ENTRIES SUPPLIED: Begin
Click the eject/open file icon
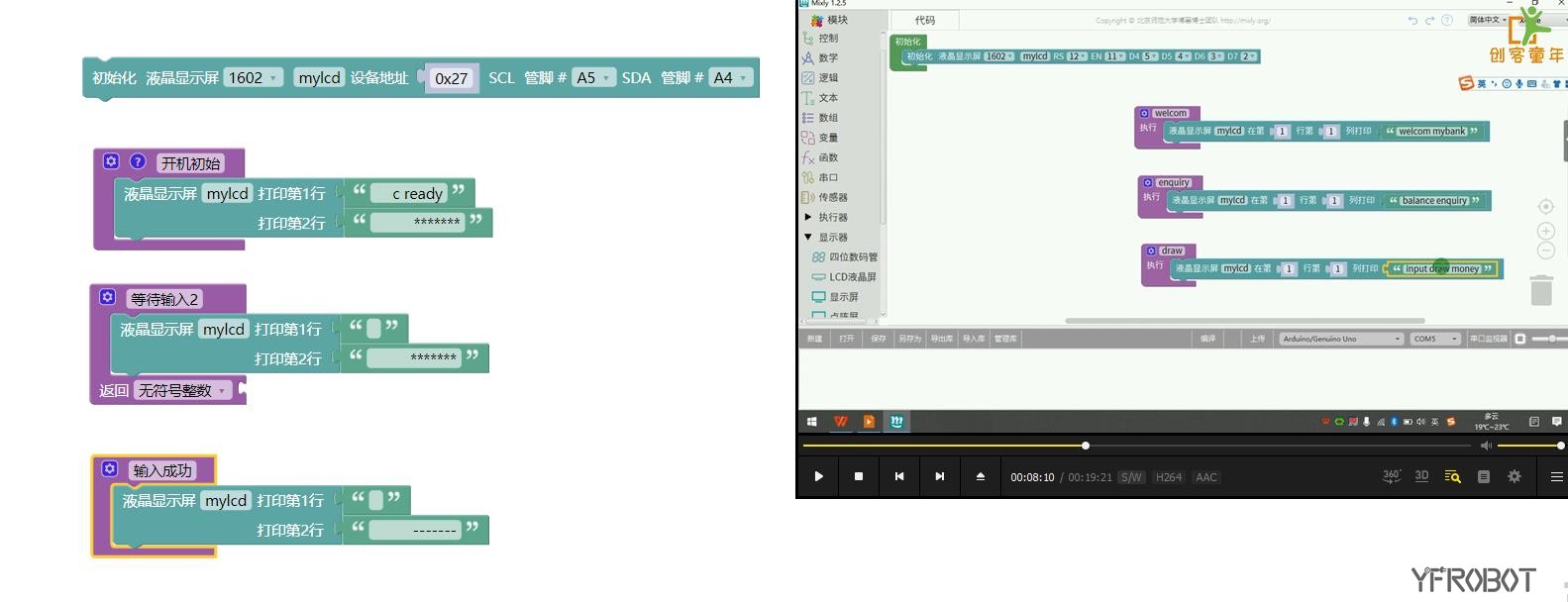Image resolution: width=1568 pixels, height=602 pixels. point(980,476)
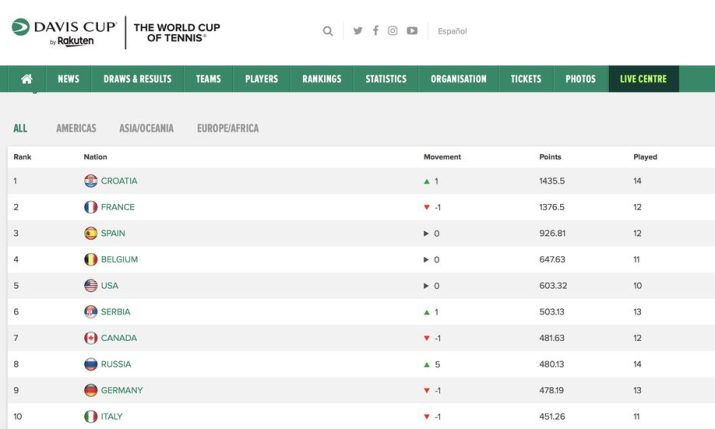Switch language to Español

click(452, 31)
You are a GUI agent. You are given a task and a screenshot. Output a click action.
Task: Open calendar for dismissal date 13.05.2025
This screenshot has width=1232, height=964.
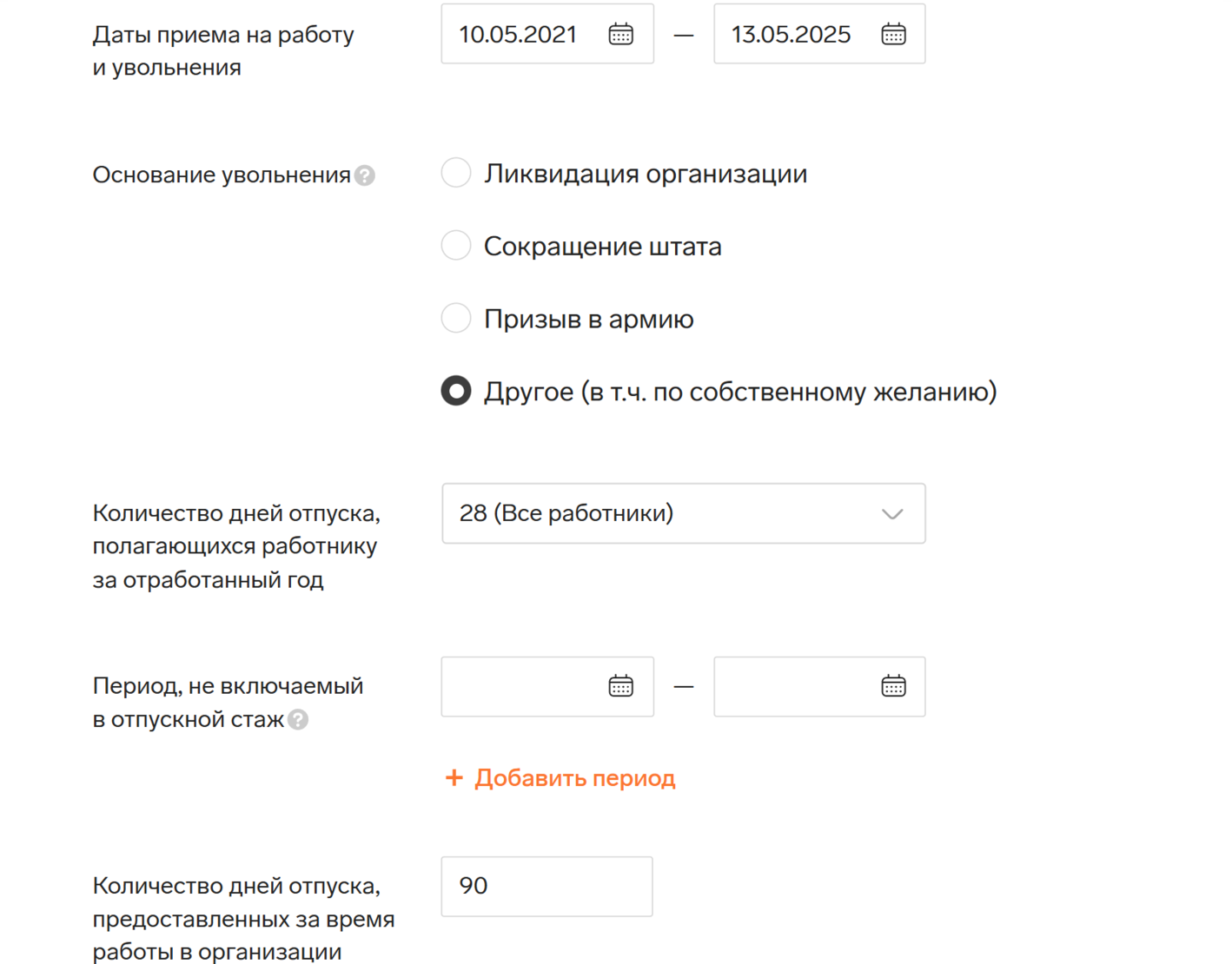click(893, 34)
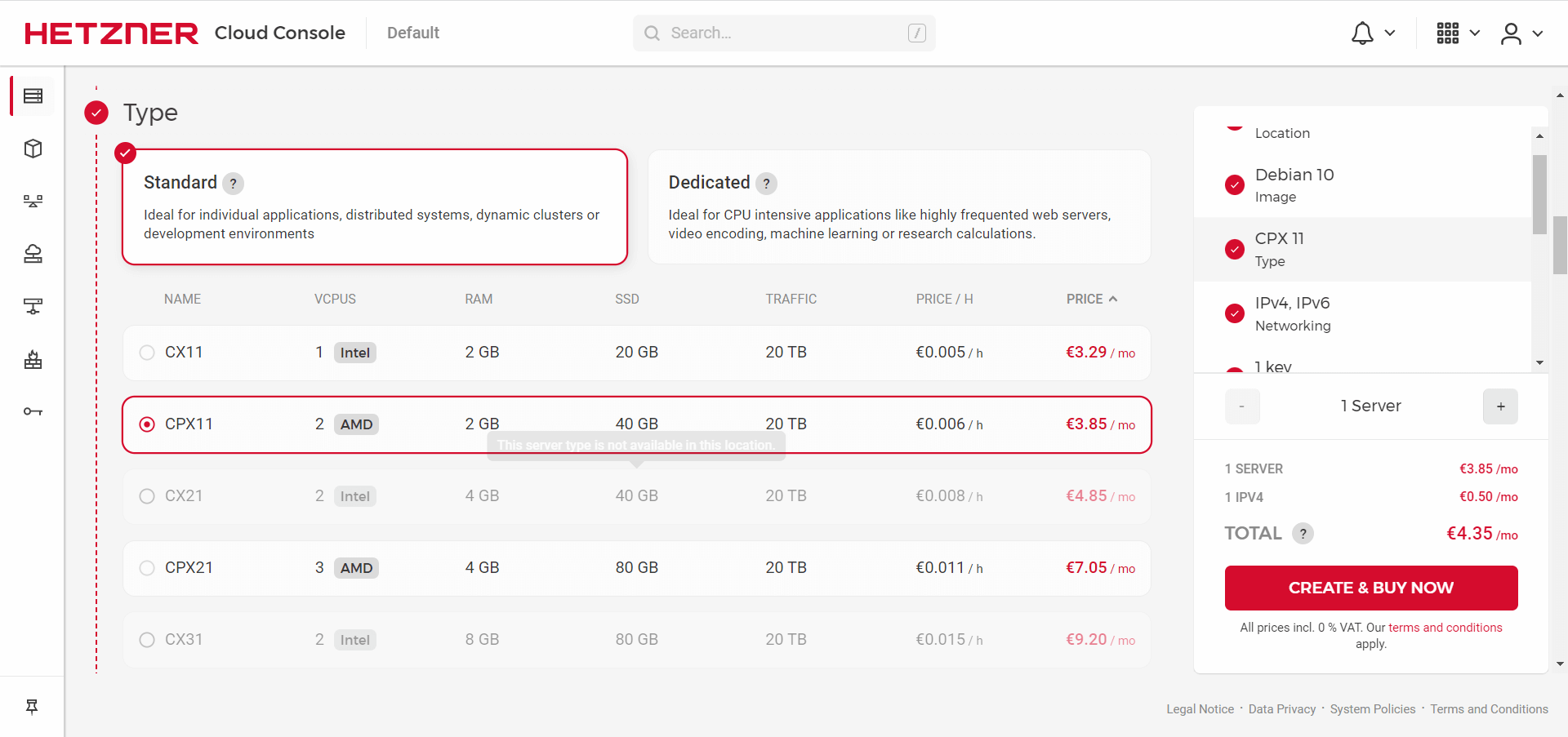The width and height of the screenshot is (1568, 737).
Task: Open user account dropdown menu
Action: tap(1521, 33)
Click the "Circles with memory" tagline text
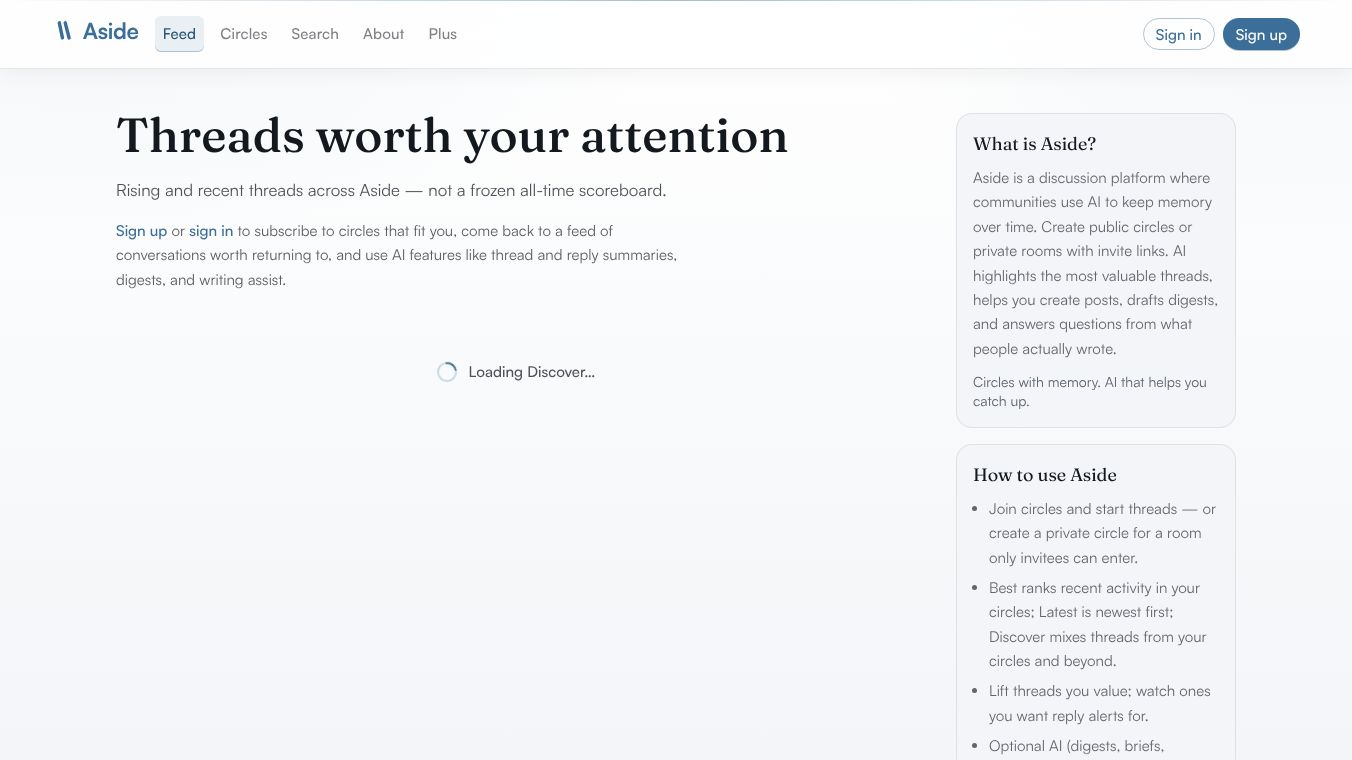Screen dimensions: 1352x760 pyautogui.click(x=1090, y=391)

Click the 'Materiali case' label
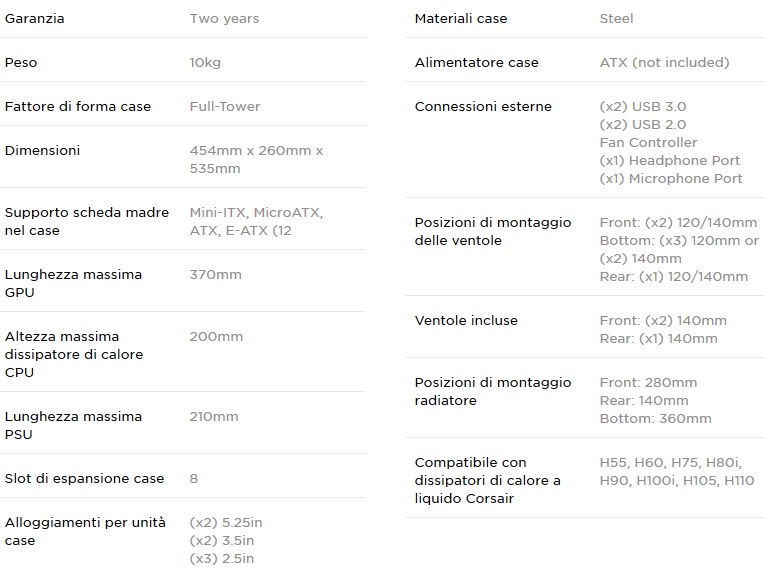tap(461, 18)
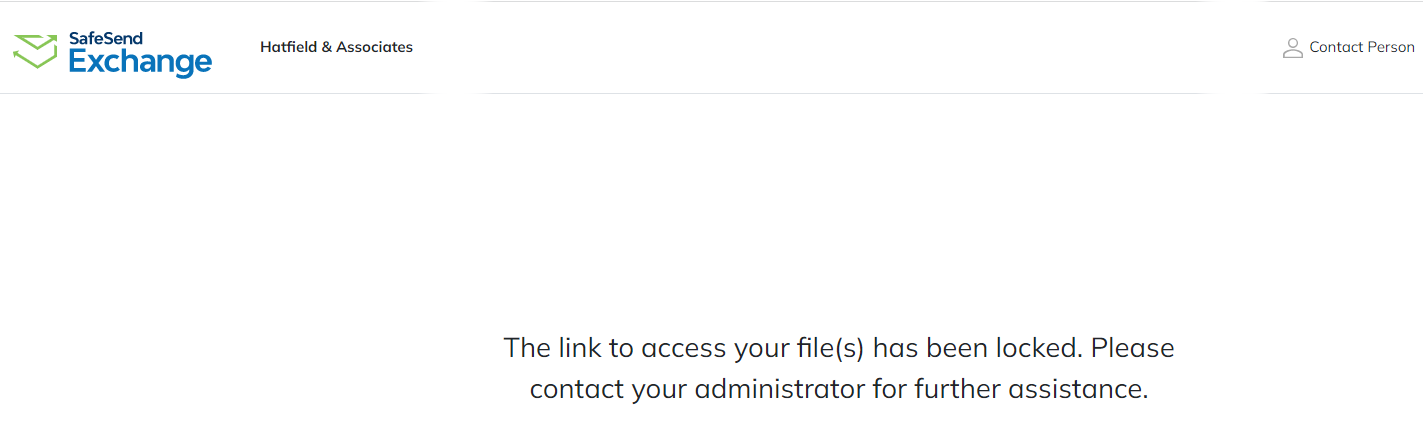This screenshot has width=1423, height=442.
Task: Click the word "access" in the message
Action: point(681,348)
ENTRIES SUPPLIED: End
* _TASK_: Line by line, print the records above exactly, skipping each picture.

* _YOUR SOLUTION_:
Click the eject/open file icon
Image resolution: width=1568 pixels, height=602 pixels. point(980,476)
Switch language to Español

click(452, 31)
You are a GUI agent. You are given a task and a screenshot. Output a click action.
Task: Open calendar for dismissal date 13.05.2025
This screenshot has width=1232, height=964.
click(893, 34)
The width and height of the screenshot is (1568, 737).
Task: Open user account dropdown menu
Action: tap(1521, 33)
Click the "Circles with memory" tagline text
Screen dimensions: 1352x760 pyautogui.click(x=1090, y=391)

Click the 'Materiali case' label
tap(461, 18)
This screenshot has width=1423, height=442.
Task: Click the word "access" in the message
Action: point(681,348)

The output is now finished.